MDB e Lula: Divisões Regionais Complicam Aliança e Favorecem Alckmin para Vice em 2026
O Movimento Democrático Brasileiro (MDB) conduziu um mapeamento sobre sua relação com o governo do presidente Lula, revelando que, enquanto 16 estados manifestam oposição, 11 estados expressam apoio à sua administração. Essa análise, realizada pelo analista político da CNN, Pedro Venceslau, destaca um momento crucial, já que o PT intensifica esforços para atrair o partido, com a possibilidade de oferecer a vaga de vice na chapa presidencial.
Apesar do apoio em Estados como Piauí, Rio Grande do Norte, Bahia e Ceará, onde formalmente o MDB apoia Lula, divergências internas e disputas por espaços políticos regionais tornam complexa uma aliança nacional. No Piauí, por exemplo, o MDB perdeu a vice na chapa ao governo local dominado pelo PT. Situação análoga ocorre no Rio Grande do Norte, que formará sua chapa estadual com a União Brasil, excluindo o MDB. Na Bahia, a situação é semelhante, e no Ceará, o partido pode perder a vaga na chapa que busca reeleger o governador.
A ofensiva petista pelo apoio do MDB encontra-se comprometida por essas questões regionais, o que reduz as chances de uma aliança formal para as próximas eleições de 2026.
Alckmin como Principal Candidato a Vice
Nos bastidores do PT, é praticamente uma certeza de que Geraldo Alckmin será o candidato a vice na chapa de Lula. Um membro do MDB até ironizou que o partido concordaria em indicar um vice para Lula “se fosse Michel Temer“, uma sugestão que reflete o histórico conturbado entre as duas legendas.

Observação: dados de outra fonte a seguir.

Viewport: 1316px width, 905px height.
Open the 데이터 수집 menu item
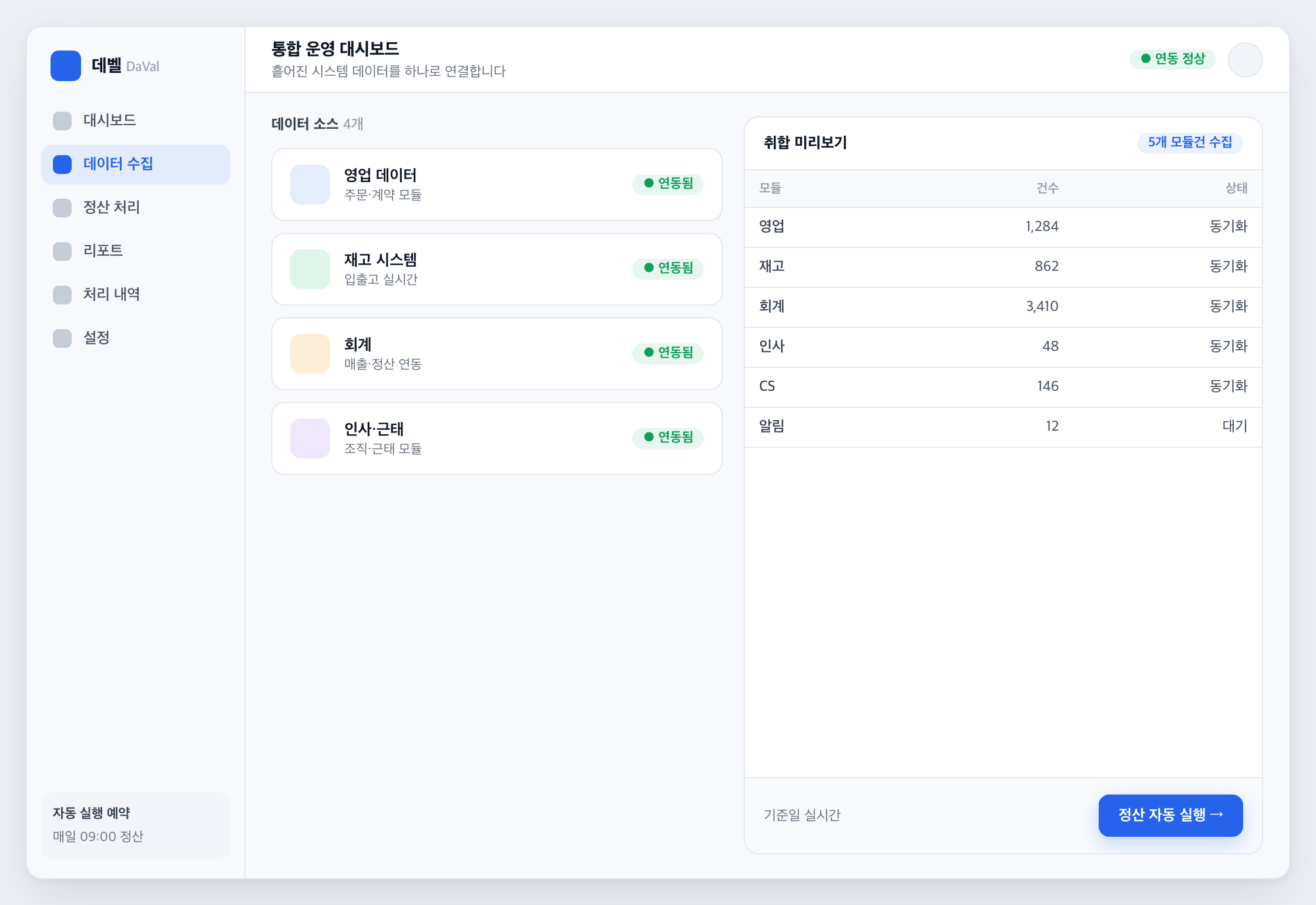coord(136,164)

O PT também avalia que Simone Tebet, uma potencial candidata, não ampliaria o eleitorado e deve focar em uma disputa pelo Senado ou até mesmo pelo governo de São Paulo em associação a um partido de esquerda, como o PSB. Enquanto isso, o ministro Fernando Haddad, que tem resistido às pressões do partido e do presidente, deve ser o candidato do PT para São Paulo. Em um eventual quarto mandato de Lula, Haddad poderia até indicar nomes para o Ministério da Fazenda ou para o Banco Central.
Esse cenário de divisões e alianças em construção destaca as nuances do jogo político brasileiro e a importância de observar como o MDB e o PT navegarão as complexidades em um futuro próximo.